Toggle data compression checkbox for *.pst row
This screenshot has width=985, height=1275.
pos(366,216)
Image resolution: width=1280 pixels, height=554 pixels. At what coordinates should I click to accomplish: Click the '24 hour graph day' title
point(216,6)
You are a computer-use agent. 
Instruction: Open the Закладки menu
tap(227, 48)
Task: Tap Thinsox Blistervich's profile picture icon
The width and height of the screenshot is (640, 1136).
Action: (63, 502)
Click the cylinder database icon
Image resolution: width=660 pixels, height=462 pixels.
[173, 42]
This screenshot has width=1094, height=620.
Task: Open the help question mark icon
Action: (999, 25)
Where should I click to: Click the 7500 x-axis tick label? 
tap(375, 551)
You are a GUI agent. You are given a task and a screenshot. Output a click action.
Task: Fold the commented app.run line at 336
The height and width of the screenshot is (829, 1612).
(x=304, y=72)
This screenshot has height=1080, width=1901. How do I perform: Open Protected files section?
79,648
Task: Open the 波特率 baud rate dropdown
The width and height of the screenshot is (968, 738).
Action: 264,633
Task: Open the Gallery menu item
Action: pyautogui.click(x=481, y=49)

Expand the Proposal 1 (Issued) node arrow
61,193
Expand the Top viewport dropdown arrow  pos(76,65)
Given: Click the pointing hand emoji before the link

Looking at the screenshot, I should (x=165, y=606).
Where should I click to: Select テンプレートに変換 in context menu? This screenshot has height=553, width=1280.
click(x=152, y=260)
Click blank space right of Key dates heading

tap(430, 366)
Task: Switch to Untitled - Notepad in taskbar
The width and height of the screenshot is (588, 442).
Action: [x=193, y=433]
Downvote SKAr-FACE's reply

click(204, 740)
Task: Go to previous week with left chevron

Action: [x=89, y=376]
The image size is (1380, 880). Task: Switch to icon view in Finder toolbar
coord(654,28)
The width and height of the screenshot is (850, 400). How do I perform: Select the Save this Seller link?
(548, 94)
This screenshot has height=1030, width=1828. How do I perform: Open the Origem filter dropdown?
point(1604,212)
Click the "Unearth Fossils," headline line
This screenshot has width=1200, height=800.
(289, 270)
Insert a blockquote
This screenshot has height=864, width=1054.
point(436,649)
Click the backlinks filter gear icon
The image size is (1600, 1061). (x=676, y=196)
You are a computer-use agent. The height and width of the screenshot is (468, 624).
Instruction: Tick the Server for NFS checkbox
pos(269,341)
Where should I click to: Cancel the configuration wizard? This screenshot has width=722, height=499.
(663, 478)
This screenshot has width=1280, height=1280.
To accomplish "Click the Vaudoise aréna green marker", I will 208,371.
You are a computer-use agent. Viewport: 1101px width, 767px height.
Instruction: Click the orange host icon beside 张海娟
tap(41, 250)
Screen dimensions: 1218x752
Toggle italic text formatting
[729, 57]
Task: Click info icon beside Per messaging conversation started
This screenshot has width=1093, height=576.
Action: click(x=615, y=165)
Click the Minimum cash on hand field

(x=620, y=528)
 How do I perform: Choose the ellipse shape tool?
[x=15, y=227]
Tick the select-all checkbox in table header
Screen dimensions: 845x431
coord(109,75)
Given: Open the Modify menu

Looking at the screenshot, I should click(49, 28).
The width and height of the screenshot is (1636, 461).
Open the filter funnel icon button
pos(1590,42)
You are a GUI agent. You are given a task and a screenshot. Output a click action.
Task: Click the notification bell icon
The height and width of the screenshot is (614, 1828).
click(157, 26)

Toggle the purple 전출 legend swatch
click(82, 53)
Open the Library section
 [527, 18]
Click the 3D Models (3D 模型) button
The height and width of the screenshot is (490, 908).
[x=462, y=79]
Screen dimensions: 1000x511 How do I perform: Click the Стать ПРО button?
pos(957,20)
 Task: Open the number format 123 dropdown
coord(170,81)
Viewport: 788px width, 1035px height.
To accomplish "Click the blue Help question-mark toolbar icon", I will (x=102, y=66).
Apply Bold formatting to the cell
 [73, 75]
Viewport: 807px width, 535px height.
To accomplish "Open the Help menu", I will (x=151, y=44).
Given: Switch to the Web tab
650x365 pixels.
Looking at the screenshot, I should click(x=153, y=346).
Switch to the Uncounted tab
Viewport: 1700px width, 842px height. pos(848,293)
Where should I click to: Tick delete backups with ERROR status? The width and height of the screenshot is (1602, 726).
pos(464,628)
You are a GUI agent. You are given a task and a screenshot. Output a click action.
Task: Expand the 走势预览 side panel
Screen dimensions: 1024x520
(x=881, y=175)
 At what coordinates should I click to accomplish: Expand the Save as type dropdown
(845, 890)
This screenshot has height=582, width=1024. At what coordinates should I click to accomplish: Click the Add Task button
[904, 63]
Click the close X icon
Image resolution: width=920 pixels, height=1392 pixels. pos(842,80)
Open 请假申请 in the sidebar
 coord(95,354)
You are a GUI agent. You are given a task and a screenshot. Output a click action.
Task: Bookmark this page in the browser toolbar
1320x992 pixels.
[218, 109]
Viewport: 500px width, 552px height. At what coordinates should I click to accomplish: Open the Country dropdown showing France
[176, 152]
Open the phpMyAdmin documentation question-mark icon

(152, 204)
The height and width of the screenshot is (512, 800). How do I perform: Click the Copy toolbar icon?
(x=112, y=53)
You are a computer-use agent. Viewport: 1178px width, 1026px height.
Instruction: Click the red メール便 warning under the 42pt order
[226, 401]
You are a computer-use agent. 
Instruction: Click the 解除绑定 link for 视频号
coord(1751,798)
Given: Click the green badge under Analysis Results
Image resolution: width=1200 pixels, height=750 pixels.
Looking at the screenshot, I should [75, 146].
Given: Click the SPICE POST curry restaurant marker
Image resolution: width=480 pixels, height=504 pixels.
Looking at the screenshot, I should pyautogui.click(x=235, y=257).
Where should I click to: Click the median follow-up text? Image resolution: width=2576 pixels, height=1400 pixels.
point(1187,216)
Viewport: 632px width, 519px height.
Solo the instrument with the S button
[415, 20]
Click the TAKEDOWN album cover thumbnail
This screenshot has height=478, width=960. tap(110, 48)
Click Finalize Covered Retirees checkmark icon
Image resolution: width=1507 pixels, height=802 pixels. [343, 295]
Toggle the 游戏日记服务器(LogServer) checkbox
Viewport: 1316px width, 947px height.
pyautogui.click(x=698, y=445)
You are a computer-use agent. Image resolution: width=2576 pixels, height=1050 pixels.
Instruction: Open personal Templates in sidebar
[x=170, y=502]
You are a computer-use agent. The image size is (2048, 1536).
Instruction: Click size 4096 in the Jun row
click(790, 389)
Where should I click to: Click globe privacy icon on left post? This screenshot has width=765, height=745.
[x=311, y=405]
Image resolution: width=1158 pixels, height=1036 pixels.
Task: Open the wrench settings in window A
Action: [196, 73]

********

▸ Try it
Copy out every line of the data that includes the word "will".

▸ Answer box
To accomplish "Click the Vaudoise aréna green marker", I will 208,371.
To accomplish "Click the blue Help question-mark toolbar icon", I will (x=102, y=66).
To accomplish "Open the Help menu", I will (x=151, y=44).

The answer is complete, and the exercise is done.